> [Dataset]
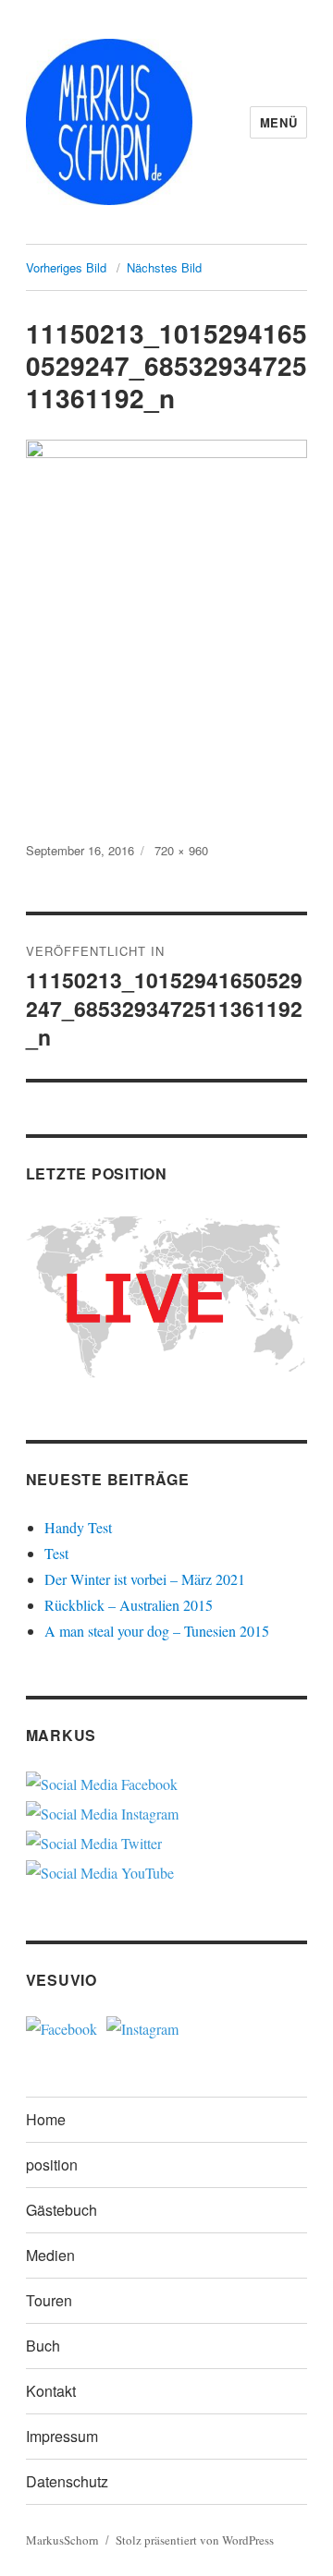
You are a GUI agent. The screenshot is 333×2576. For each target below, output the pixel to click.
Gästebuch (61, 2209)
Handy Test (78, 1527)
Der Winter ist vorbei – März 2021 (144, 1579)
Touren (49, 2300)
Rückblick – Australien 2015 (128, 1605)
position (52, 2164)
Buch (43, 2345)
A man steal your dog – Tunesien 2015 (156, 1630)
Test (56, 1553)
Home (46, 2119)
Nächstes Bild (164, 267)
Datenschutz (67, 2481)
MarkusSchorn (62, 2540)
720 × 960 (181, 850)
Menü (278, 122)
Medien (50, 2255)
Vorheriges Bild (66, 267)
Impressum (62, 2436)
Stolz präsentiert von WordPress (195, 2540)
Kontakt (51, 2390)
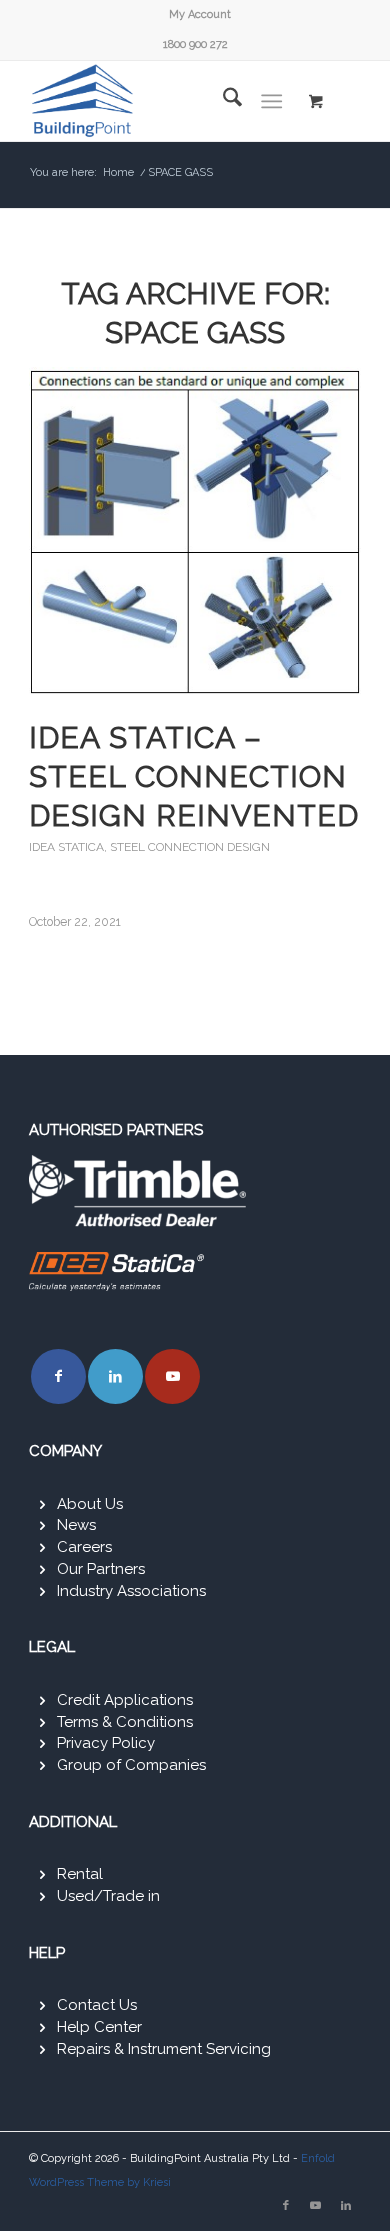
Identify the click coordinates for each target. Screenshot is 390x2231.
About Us (90, 1504)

> [Exercise goal] Note every line above where the string "click" shows up, and copy those lines.

> [Solution for this task]
You are a GUI agent. The screenshot is 333×2576. For each target below, output the pixel to click.
Identify the click coordinates for each target. Screenshot is 390x2231.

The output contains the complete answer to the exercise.